Your instructions →
List all lines of the data containing the word "input".

(Stored data entries)

*** Begin section ***

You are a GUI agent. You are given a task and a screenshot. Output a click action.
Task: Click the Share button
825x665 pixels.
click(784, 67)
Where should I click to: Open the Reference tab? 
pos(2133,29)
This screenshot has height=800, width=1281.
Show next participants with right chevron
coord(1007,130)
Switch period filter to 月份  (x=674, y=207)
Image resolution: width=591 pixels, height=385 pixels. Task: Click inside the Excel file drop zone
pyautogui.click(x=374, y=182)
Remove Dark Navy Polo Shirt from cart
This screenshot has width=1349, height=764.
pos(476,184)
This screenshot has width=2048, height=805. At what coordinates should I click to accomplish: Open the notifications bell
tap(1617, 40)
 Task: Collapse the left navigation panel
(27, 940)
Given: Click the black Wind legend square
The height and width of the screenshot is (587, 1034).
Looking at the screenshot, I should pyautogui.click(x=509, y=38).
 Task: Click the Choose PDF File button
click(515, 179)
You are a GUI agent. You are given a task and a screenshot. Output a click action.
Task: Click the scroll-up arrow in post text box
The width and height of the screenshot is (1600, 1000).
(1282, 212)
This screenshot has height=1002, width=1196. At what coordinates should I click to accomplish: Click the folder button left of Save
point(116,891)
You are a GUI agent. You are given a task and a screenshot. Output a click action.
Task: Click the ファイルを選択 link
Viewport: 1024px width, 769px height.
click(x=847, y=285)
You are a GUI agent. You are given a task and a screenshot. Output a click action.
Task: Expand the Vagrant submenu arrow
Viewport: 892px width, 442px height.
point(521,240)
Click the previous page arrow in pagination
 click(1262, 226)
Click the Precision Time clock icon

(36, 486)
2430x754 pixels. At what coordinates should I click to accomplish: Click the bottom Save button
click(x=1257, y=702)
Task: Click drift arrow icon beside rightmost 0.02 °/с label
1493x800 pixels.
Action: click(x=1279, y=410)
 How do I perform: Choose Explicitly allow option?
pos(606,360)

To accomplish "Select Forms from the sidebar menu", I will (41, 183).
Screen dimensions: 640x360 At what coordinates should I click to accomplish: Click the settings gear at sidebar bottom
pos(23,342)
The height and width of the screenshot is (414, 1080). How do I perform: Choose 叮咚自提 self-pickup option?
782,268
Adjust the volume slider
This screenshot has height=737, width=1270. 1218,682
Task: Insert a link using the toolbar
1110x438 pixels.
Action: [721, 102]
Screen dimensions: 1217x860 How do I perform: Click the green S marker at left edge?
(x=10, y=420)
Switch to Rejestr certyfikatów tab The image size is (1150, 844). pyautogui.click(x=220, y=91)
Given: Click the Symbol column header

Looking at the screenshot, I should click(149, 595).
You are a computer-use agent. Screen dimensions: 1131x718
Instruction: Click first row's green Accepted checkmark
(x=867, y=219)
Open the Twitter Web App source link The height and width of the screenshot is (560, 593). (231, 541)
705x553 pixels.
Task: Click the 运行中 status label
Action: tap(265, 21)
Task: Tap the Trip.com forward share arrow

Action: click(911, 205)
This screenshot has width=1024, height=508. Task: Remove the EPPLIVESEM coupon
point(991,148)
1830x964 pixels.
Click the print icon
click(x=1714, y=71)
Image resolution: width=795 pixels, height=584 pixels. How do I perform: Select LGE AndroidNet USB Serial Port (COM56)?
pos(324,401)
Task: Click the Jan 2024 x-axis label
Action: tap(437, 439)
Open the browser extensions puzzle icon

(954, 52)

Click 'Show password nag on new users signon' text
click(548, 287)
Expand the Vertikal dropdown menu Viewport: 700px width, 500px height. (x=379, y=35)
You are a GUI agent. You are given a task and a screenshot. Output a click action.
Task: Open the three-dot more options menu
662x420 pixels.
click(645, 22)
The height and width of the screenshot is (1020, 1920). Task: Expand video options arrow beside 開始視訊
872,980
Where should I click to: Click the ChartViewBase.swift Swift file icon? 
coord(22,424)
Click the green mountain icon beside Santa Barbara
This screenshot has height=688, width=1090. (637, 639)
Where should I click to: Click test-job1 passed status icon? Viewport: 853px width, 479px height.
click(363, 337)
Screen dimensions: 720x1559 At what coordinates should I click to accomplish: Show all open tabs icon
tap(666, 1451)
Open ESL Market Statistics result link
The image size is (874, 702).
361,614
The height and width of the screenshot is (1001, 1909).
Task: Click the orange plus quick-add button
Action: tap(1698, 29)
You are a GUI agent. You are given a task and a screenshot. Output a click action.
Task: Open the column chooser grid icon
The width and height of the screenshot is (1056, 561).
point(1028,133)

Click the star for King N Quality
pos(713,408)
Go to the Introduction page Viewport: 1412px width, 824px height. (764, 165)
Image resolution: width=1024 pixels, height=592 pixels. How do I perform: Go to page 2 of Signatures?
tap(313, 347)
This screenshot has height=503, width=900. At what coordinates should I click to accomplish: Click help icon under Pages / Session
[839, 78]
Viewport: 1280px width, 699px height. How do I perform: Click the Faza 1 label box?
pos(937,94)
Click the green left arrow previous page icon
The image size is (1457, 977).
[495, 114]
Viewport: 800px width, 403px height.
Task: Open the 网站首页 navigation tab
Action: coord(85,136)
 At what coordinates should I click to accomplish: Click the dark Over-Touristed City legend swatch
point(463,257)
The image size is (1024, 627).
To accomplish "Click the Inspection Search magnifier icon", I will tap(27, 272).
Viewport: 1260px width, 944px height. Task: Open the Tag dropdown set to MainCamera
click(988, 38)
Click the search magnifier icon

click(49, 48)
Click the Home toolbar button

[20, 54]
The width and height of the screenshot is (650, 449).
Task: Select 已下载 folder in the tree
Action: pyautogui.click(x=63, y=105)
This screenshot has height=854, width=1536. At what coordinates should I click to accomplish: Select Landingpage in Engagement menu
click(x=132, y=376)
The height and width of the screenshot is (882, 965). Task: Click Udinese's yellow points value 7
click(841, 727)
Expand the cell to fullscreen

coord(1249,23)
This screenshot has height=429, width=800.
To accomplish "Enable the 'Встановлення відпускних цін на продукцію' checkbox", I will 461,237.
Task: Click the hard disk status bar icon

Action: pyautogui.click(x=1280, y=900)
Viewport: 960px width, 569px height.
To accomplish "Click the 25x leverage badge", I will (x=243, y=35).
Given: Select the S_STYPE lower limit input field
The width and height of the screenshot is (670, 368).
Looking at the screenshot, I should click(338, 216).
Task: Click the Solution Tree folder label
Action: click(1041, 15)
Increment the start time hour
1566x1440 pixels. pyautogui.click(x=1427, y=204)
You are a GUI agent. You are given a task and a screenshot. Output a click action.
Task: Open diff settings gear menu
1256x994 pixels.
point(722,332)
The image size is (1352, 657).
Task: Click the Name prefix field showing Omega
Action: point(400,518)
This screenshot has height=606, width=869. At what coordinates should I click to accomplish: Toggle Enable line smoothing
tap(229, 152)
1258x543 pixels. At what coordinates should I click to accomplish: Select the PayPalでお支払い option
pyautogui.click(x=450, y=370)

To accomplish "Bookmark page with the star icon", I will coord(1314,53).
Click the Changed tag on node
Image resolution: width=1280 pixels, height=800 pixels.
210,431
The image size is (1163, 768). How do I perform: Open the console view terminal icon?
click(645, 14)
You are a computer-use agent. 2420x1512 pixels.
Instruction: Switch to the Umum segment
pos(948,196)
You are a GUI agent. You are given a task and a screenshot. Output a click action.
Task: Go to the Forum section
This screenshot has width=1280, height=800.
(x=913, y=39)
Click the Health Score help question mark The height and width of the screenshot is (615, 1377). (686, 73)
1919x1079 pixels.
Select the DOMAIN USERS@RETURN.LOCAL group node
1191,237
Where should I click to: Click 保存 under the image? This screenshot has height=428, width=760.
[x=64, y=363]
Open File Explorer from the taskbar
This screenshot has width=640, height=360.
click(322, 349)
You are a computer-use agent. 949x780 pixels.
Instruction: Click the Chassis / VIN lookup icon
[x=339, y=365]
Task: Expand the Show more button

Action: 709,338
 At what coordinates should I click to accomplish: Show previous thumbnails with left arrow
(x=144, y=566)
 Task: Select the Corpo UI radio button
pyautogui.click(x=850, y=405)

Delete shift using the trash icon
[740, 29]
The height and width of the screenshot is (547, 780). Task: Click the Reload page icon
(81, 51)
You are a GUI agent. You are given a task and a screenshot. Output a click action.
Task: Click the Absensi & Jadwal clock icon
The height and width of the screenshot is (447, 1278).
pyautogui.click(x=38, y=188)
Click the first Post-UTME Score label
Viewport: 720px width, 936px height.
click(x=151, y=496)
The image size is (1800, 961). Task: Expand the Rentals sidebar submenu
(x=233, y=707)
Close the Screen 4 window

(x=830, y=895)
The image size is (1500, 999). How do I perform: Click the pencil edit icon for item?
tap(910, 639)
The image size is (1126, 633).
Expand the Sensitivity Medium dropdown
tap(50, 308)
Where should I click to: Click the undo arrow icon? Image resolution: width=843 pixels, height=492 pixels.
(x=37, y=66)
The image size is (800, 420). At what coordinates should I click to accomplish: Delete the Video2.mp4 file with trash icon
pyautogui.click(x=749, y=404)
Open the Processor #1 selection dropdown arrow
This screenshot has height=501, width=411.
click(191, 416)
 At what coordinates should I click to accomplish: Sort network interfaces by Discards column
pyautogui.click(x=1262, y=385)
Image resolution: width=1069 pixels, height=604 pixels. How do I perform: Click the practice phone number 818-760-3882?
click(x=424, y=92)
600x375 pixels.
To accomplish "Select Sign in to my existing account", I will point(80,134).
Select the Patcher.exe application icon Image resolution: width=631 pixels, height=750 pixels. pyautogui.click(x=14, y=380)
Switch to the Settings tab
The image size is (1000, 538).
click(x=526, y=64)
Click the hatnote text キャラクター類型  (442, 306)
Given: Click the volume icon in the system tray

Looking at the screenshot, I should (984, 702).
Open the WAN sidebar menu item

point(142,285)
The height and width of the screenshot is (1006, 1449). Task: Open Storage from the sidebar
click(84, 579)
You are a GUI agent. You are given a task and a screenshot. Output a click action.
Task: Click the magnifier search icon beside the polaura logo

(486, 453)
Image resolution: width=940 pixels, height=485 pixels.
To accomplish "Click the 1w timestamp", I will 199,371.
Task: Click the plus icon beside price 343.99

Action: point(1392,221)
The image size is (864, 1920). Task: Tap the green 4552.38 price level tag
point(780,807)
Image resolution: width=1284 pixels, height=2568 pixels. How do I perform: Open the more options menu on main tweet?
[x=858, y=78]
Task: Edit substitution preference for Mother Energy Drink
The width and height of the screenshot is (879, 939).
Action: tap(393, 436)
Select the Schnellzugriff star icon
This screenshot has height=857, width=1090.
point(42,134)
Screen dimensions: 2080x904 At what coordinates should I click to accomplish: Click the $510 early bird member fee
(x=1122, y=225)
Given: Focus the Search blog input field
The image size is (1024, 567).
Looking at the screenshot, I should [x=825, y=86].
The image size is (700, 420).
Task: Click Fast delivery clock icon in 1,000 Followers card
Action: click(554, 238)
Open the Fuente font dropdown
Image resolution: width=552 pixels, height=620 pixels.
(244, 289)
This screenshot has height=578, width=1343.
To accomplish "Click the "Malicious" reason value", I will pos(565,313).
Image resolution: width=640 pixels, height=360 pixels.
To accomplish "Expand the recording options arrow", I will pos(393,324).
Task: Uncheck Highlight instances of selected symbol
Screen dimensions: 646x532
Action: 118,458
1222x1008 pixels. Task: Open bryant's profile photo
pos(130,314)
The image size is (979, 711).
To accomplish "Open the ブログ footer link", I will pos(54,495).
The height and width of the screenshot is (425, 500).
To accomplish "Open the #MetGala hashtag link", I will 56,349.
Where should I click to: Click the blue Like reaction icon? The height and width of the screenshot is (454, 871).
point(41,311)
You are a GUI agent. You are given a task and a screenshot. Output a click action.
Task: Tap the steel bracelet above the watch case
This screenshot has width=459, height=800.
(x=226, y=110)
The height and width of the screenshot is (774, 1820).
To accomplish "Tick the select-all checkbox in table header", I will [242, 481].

*** End section ***

Solution to this problem →
Given: Select the S_STYPE lower limit input field
Given: Focus the Search blog input field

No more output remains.